Authors: Robert Barnard

‘Well, our streets would be a lot more dirty if we hadn't the coloured immigrants to sweep them,' he said feebly.

‘Huh,' spat out Plunkett, not likely to be mollified by such scraps of liberal leavings. ‘They're the litter I'd like to see removed.'

‘And I don't know how our hospitals would manage,' said the Bishop, feeling he ought to add: ‘Count your blessings.'

‘And what do you think those damned blackies are doing in the hospitals. Eh?' yelled Plunkett, his voice rising as he became uncontrollably gripped by all his various hysterias. ‘Injecting us with poisons known only to them. They're filling us with drugs to debilitate us. Weaken our resolve to rule! Make us lose our grip! You can see it happening, bit by bit, every day.'

‘Inspector Plunkett,' said the Bishop, with some dignity, ‘I kept my patience during your investigation of my religious opinions, totally irrelevant though I found it to the matter in hand. I see no reason whatsoever why I should waste my time listening to your peculiarly nasty racial prejudices, or being put into the dock about something which I have not an atom of control over and which has no conceivable relevance to the investigation you are supposed to be making.'

Plunkett's face took on an expression of infinite cunning. ‘Him upstairs,' he said, ‘he's a darkie. Right?'

‘He is coloured,' admitted the Bishop. ‘But he is not an immigrant.'

‘He's a bishop of your church,' said Plunkett triumphantly.

‘No doubt, but I do not see the relevance of that to the present case.'

‘You're the enemy within, you see, and he's the enemy without. You're one of the ones sapping away our fibre. You're spreading doubt and irreligion. And he's one of the ones just waiting to take over.' He bared his fangs in a horrible snarl. ‘Do you know what I foresee for this country in a few years' time?'

The Bishop took a deep breath.

‘The River Tiber flowing with much blood,' said he and Plunkett in unison. It was all too much. The Bishop rose, inclined his head, and made for the door.

• • •

The Bishop of Peckham was momentarily exhilarated by his decisive action in walking out of Father Anselm's office, which Plunkett's presence had somehow transformed in his mind into something resembling Alberich's cave. But the feeling did not last. The decisive action had to be followed up by further decisive action — the removal of Plunkett. And, as so often at crisis moments of this kind, the Bishop's resolve turned to jelly. He was really the sort of bishop Elizabeth I liked to deal with.

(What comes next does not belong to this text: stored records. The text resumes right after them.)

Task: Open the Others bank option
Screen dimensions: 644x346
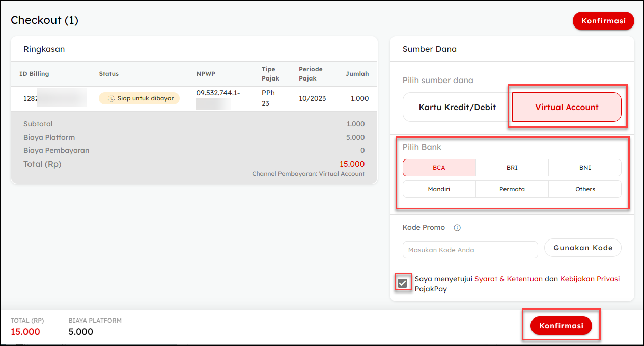Action: 585,189
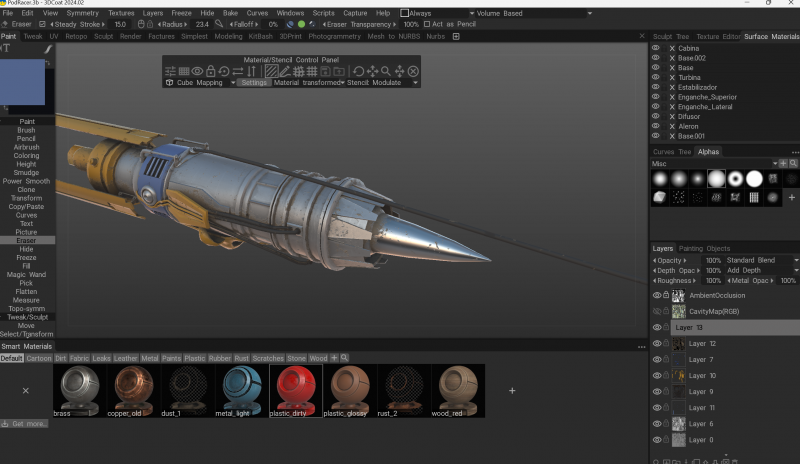
Task: Click the Get more... button
Action: click(24, 424)
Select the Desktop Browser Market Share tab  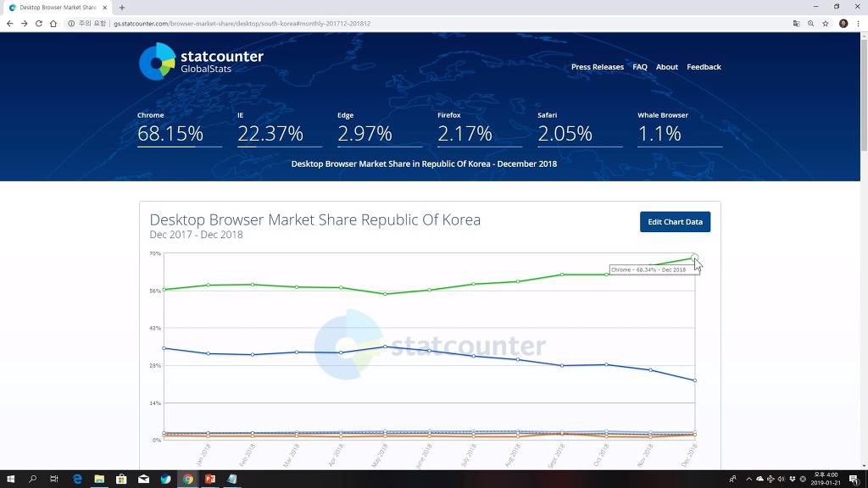(57, 8)
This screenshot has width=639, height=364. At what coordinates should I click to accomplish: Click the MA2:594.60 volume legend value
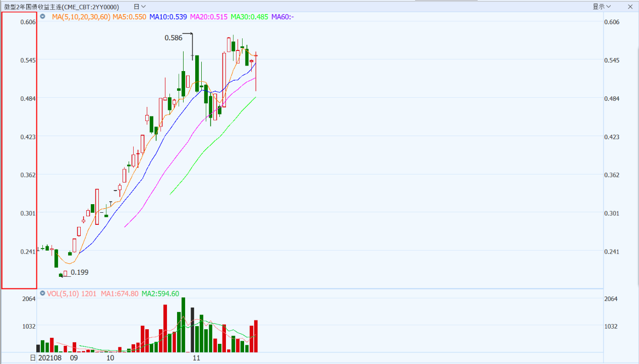pos(160,293)
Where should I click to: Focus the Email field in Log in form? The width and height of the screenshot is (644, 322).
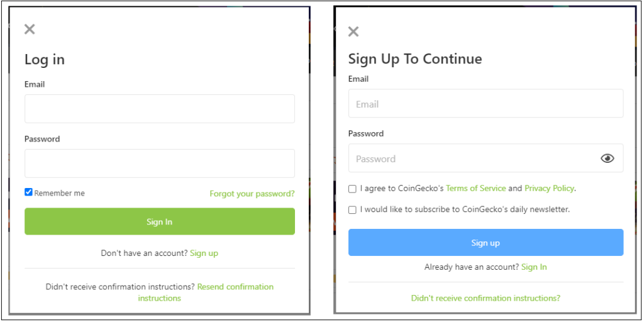coord(160,109)
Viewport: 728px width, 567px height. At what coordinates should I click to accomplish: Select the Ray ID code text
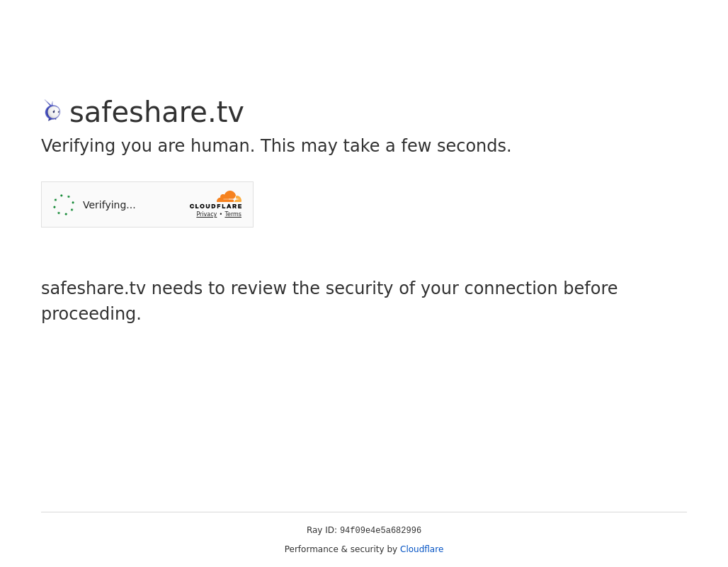click(x=380, y=530)
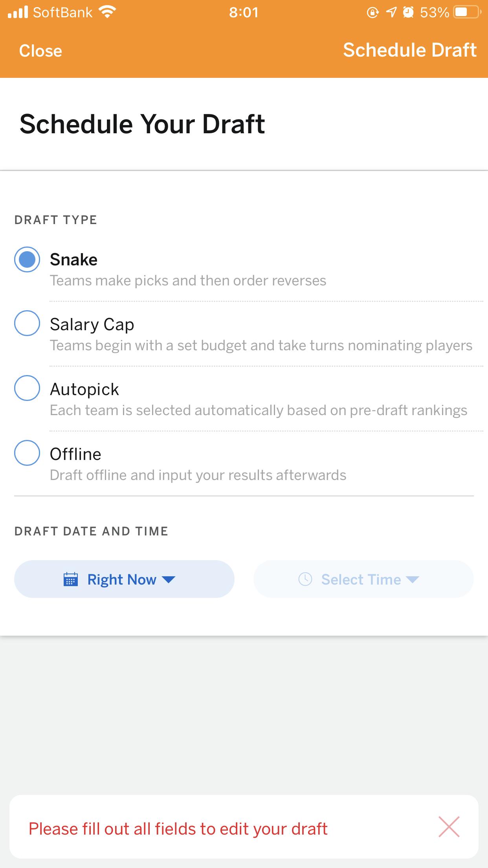Open the Right Now date dropdown
Viewport: 488px width, 868px height.
click(124, 579)
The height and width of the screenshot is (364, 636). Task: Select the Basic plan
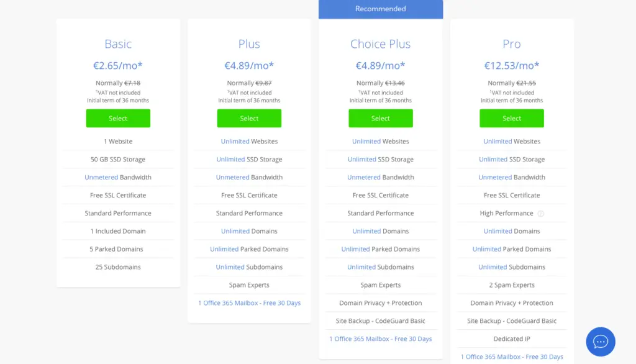coord(118,118)
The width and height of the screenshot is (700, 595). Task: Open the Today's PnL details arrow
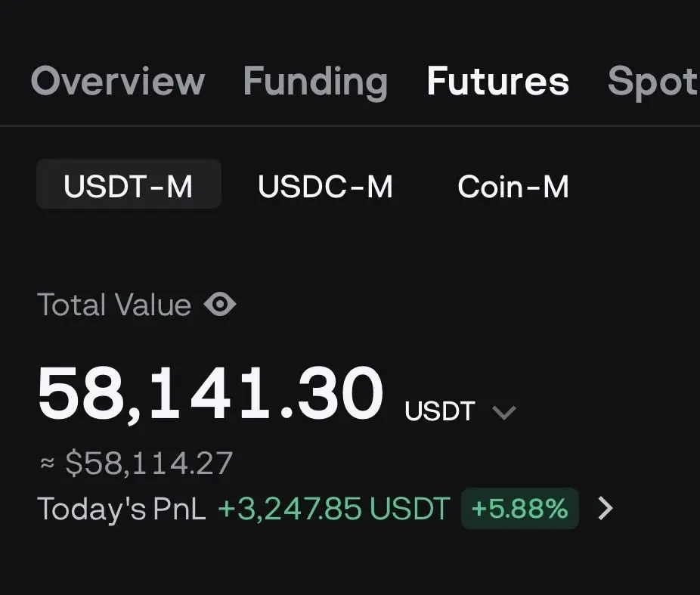coord(605,509)
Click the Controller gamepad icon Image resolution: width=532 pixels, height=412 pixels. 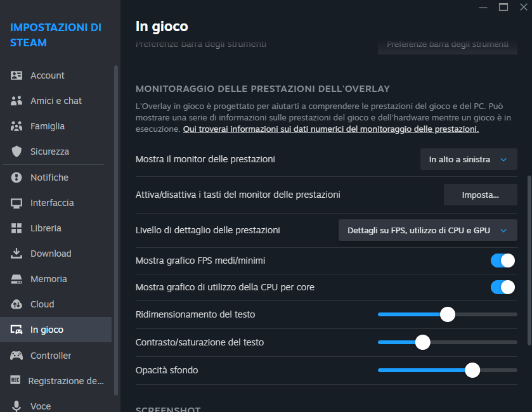[x=16, y=356]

His instinct was, as had become a habit recently, to consult with Ernest Clayton. He pottered around the grounds and buildings of the Community in search of him, and finally found him in the room which they had used for their few symposium sessions. He was talking to Simeon P. Fleishman, but at the Bishop's approach the American evaporated, in so far as it was possible for so substantial a figure to do so.

‘What do you make of our Simeon?' asked the Bishop, so as not to bring out his problems too immediately and appear too dependent.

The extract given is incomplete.